L’éditeur se rembourse de l’avance, c’est à dire qu’il ne commence à
vous payer la seconde partie, c’est à dire les pourcentages sur livre
vendu, qu’à partir du moment où la somme de 3100 euros, la fameuse
« avance », est remboursée par les ventes de livre. Donc, quoi qu’il
arrive, sauf aux éditions Plon qui ont exigé le remboursement de mon
avance lorsqu’ils ont décidé de ne pas me publier après m’avoir signé
mon contrat (ce qui est minable et se pratique très peu dans le milieu),
vous garderez cet argent, même si votre livre ne se vend pas du tout.

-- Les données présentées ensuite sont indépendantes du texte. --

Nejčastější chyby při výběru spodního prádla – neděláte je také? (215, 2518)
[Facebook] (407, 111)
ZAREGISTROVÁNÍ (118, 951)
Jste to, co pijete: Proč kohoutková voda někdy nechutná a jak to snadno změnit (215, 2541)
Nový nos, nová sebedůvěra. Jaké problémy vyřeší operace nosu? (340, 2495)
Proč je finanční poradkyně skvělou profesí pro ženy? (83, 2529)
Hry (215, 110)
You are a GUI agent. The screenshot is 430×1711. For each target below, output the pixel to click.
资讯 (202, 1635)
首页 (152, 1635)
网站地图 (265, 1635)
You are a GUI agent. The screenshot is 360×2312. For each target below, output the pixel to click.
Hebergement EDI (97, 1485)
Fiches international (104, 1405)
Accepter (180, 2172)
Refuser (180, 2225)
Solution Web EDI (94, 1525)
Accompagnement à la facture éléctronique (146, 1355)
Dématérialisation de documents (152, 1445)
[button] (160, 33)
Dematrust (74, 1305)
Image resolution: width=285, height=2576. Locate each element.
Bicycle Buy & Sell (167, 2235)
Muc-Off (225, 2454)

2) Quel est le travail de l’éditeur ?
A) Il travaille votre livre avec vous. Vous signale vos erreurs, ce
qui va et ne va pas. Soyons clairs, les éditeurs sont des êtres humains
comme les autres, il y en a des bons et des mauvais. Mais en général,
ils sont plutôt de bon conseil.
B) Ensuite, l’éditeur va faire travailler les graphistes afin que
vous ayez la couverture la plus efficace possible. Il y a des outils
marketing pour cela. Les éditeurs qui pincent le nez en disant qu’ils ne
font pas de livres commerciaux utilisent exactement les mêmes outils,
c’est toute l’ironie de ce curieux métier. C’est là où les éditeurs sont
crucifiés. Ils disent faire un métier très noble, intellectuel et tout
et tout, sauf que ce métier doit payer leur steak de tous les jours.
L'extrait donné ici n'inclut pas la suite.